Bankruptcy is a court process wherein the court steps in to help individuals, married couples, and companies in settling the debts of the person applying for bankruptcy. The judge and a trustee assigned by the court will decide whether the person filing for bankruptcy has fulfilled the requirements and approve the petition. People and business entities usually file for bankruptcy because their income is not enough to pay for their debt. Filing for bankruptcy allows them to get a fresh start in their life and/or reorganize their assets and debts to be on a better financial situation.

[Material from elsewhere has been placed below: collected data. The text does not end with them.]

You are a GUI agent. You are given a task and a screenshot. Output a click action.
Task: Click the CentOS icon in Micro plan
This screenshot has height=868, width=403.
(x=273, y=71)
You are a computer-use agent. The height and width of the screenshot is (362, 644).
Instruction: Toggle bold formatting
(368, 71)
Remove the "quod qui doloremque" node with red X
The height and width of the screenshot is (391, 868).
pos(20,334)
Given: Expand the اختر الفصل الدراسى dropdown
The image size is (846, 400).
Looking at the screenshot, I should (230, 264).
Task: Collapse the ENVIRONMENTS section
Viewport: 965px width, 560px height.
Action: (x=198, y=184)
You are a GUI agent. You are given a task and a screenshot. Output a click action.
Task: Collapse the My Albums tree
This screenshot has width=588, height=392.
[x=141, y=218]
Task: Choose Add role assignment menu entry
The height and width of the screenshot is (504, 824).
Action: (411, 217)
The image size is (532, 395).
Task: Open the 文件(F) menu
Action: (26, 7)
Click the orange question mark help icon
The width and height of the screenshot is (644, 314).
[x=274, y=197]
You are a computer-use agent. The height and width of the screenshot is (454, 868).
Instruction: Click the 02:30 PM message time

However, it is worth remembering that you should consult with a lawyer on which chapter of bankruptcy is more suited for your needs and wants. Since you probably do not have the financial capacity to pay for a lawyer, you can get a free consultation from the American Bar Association, just check with their website. The cost of a bankruptcy can quickly become unmanageable if you aren’t careful. If you are interested in filing for a bankruptcy, here are the basics of what you need to know on the different chapters of the US bankruptcy code.

  1. Chapter 7 – When someone files for bankruptcy, the first thing that goes through a person’s mind is that the debtor will have all his things sold to pay the creditors. This is technically what happens in a chapter 7 bankruptcies. There is no need to make any payment plans. The court trustee will evaluate your assets and sold off everything that is considered “nonexempt” to pay off your debts. If you don’t have any valuable properties, then your debts will be settled by the court. No more debts.
  2. Chapter 9 – This type of bankruptcy is rare and often complicated as it involves cities, townships, counties and even school districts to file for bankruptcy.
  3. Chapter 11 – This bankruptcy chapter is often what companies which has accumulated a lot of debt but doesn’t want to lose the company file for. The aim of this process is to reorganize the company and slowly repay the debts accumulated. Individuals can also file for this type of bankruptcy if you cannot qualify for the chapter 13 bankruptcies. However, this type of bankruptcy lasts long, it is very expensive and must need a lawyer.
  4. Chapter 12 – Chapter 12 bankruptcy process is similar to chapter 13 bankruptcies. However, it is mostly used by farm and/or fisheries operators since part of the requirement to qualify is that the at least 80% of the debt must be accumulated from running a farm or a fisheries.
  5. Chapter 13 – In chapter 13 bankruptcies, also known as a wage earner’s bankruptcy, the debtor settles his debts by proposing a repayment plan to the court. However, chapter 13 bankruptcy is not for everyone. It only accommodates people with a stable earning and the debts you have accumulated must also be within the limits set by the court.

Going through the process of filing for bankruptcy is not something that you just decide on one day when you wake up in the morning. It takes careful planning and getting the requirements and documents necessary when filing for bankruptcy.